ROC observed that the company has not appointed the whole-Time company secretary as required under section 203 (1) of the companies Act 203 (1) of the companies Act 2013 r/w Rule 8A of the companies (Appointment and Remuneration) Rules 2014 for the period of 26.09.2020 to 21.11.2021.

ROC while imposing penalty stated that appellant company has submitted the application under section 66 of the companies Act 2013 for the reduction of share capital of the company vide dated 10.10.2023. In this connection while processing the above said application, it was observed that appointed company secretary had resigned on 26.03.2020 and other CS were appointed as on 22.11.2021 with a delay of 1 year 7 months 26 days.

The Registrar of Companies (ROC) imposed penalties for non-compliance, leading the company to file an appeal before the Regional Director (RD). The hearing was attended by the company's representative, a Practicing Company Secretary and contended that are:

  • During the period between 26th September 2020 to 21st November 2021, the entire nation was suffering from the COVID -19 pandemic, and the appellant company was no exception.
  • The government of India during the aforementioned period ordered a nationwide lockdown for limiting the movement of the entire population of India.
  • During the noncompliance period, COVID-19 pandemic has affected the Media & Entertainment Industry enormously.
  • The appellant company post pandemic was able to balance its functioning and operations had started the process of appointment of CS and has finally appointed whole time Company Secretary as on 22.11.2021.

Imposed Penalty

The ROC after considering the fact and circumstances of the case levied penalties. The penalty amount was determined based on the company's failure to comply with the relevant legal requirements. The details of the penalty, are as follows

For non-appointment of Company Secretary:

  • On Company: Rs, 9,21,000

  • On Managing Director: Rs. 4,71,000

Reduction in Penalty

Upon hearing the appeal, the RD reviewed the circumstances surrounding the non-compliance. The company’s arguments, including mitigating factors and potential rectifications, were considered. Consequently, the RD exercised its discretion to reduce the penalty amount to Rs. 1,50,000 for the company and by 10% of the penalty on all other individuals.

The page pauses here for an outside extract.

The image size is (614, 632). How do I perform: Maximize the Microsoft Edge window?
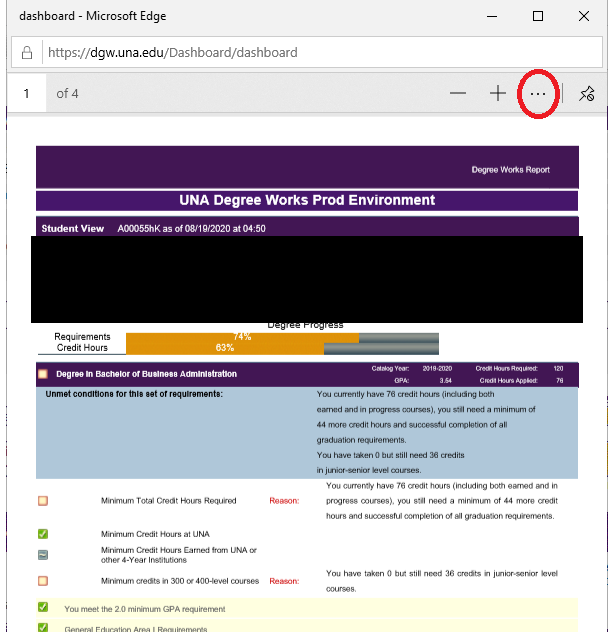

For non-appointment of Company Secretary:

  • On Company: Rs, 1,00,000

  • On Managing Director: Rs. 50,000 

Any Benefit of Section 446B of Companies Act

Section 446B of the Companies Act, 2013, provides for lesser penalties in cases involving small companies and startups. However, in Tethys Properties Private Limited, concerned RD has already reduce the amount of penalties after considering all the facts and circumstances up to a great extent.

My observations:

The case of Amara Raja Media Private Limited highlights the procedural aspects of penalty adjudication under the Companies Act, 2013. While the ROC initially imposed penalties for non-compliance, the RD provided a reconsideration platform, leading to a reduction in the penalty. This highlights the importance of timely appeals and the discretion available under the law to mitigate financial liabilities in justified cases. Companies must ensure adherence to statutory requirements to avoid penalties while also leveraging available legal remedies for relief when necessary.